La France sur un marché pris en sandwich entre Pékin et Washington
La Chine a réuni des réserves de plus de 4000 milliards de dollars rien qu’en se basant sur ses excédents commerciaux. Avec sa marge de manœuvre, Pékin veut reprendre sa place de leader (comme c’était le cas au 17e siècle) en prenant les parts du marché mondial et en menant une politique économique capitaliste et nationaliste.
De son côté, Washington mise sur l’extraterritorialité du droit américain pour écarter la concurrence ou tout au moins l’affaiblir. Grâce à cette arme, les USA se réservent le droit de poursuivre les firmes non américaines à l’étranger. Les Français comme Technip, Alstom ou encore Total en ont fait les frais. Aujourd’hui, lorsqu’on y ajoute la réforme fiscale voulue par Trump, c’est près de 2000 milliards de dollars qui sont en passe d’être rapatriés en Amérique, de quoi avoir de la latitude pour investir.
Dans un tel contexte, la France, et l’Europe en général, se doivent de créer de puissants groupes indépendants des forces américaines. Elle doit mieux se protéger contre les investisseurs étrangers. L’enjeu est de pouvoir recouvrer une certaine souveraineté française en matière de services et d’industrie.
À la recherche d’une souveraineté des services et des industries françaises
Pour sortir son épingle du jeu, la France doit se poser les bonnes questions. Une industrie est-elle française par le lieu d’implantation de son siège social, la nationalité de ses dirigeants, le paiement des impôts dans l’Hexagone, le fait d’avoir une emprise incontestable ou des employés dans ladite industrie ? Il faut définir clairement les axes à retravailler pour atteindre l’objectif de souveraineté économique qui s’impose.
Les orientations immédiates
La France doit diminuer la dépendance qu’elle a développée sur les dernières décennies envers les investisseurs étrangers. Il lui faut retrouver les prérequis dont elle disposait pour pouvoir alimenter avec efficacité sa souveraineté. Dans l’immédiat, il faut :
- Cartographier ce qu’il faut au pays pour subvenir aux besoins de l’industrie numérique (infrastructures, logiciels, plateformes, services…) ;
- Utiliser des acteurs français et européens du numérique dans tout le secteur public, pour l’éducation, la santé et évidemment les OIV (Organismes d’Intérêts Vitaux) ;
- Accompagner les réformes avec une fiscalité qui favorise les investissements et les engagements pour le numérique souverain.

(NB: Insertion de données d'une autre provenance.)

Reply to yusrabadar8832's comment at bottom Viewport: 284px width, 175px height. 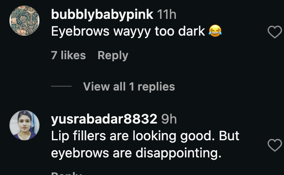pos(66,173)
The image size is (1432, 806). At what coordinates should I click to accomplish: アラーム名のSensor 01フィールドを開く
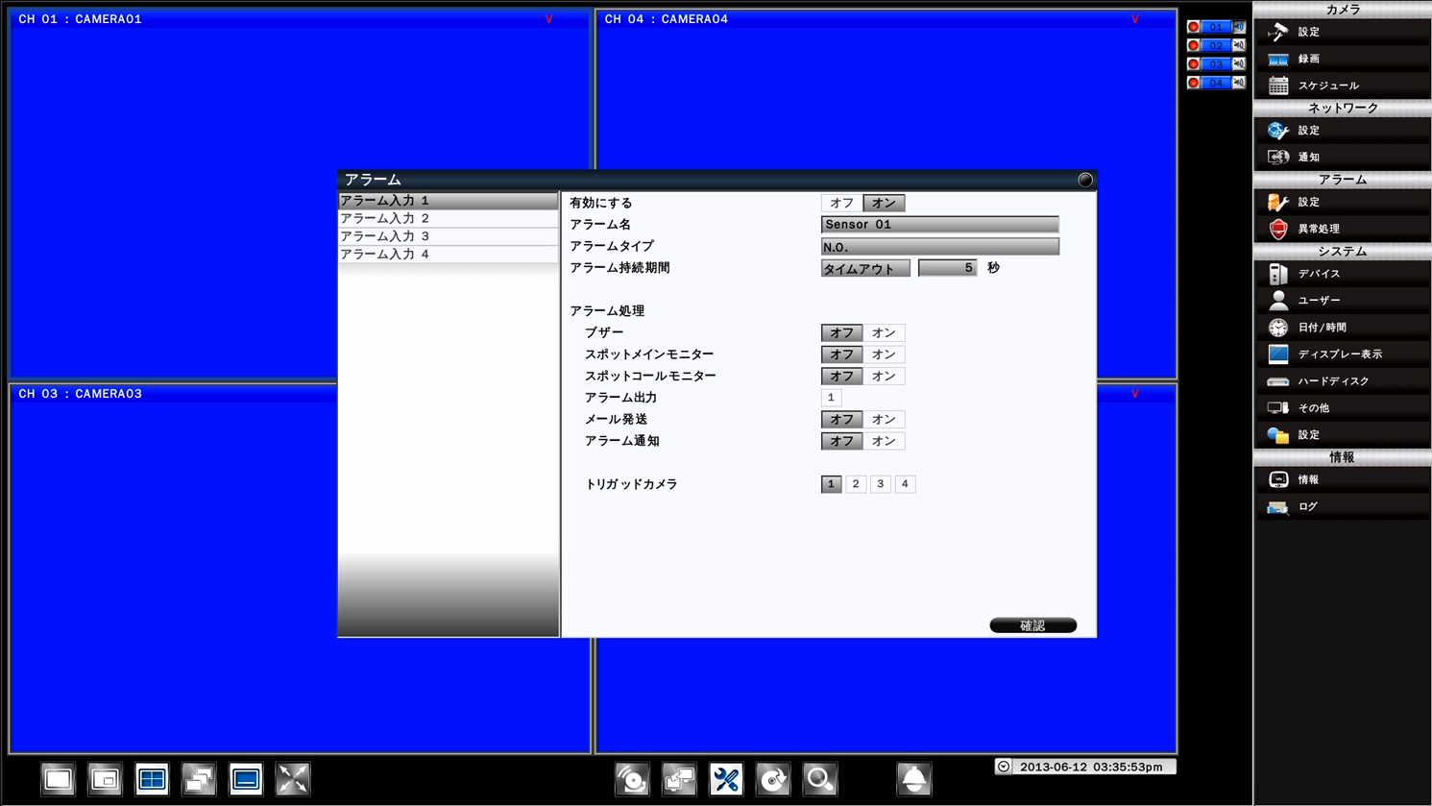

Il est impératif de réorienter les capitaux vers les nouvelles technologies et le Cloud, les services et l’industrie, avec des systèmes bien pensés pour donner un coup de pouce aux start-ups. Cette souveraineté des services et des industries françaises ne peut s’établir sans tenir compte du Cloud et plus généralement des nouvelles technologies qui sont omniprésentes.
Par exemple, accompagner les experts français du numérique est une solution qui peut permettre de lutter contre l’accroissement de l’espionnage visant la France, qu’il vienne de la Russie, de la Chine ou des pays plus proches tels qu’Israël et les États-Unis.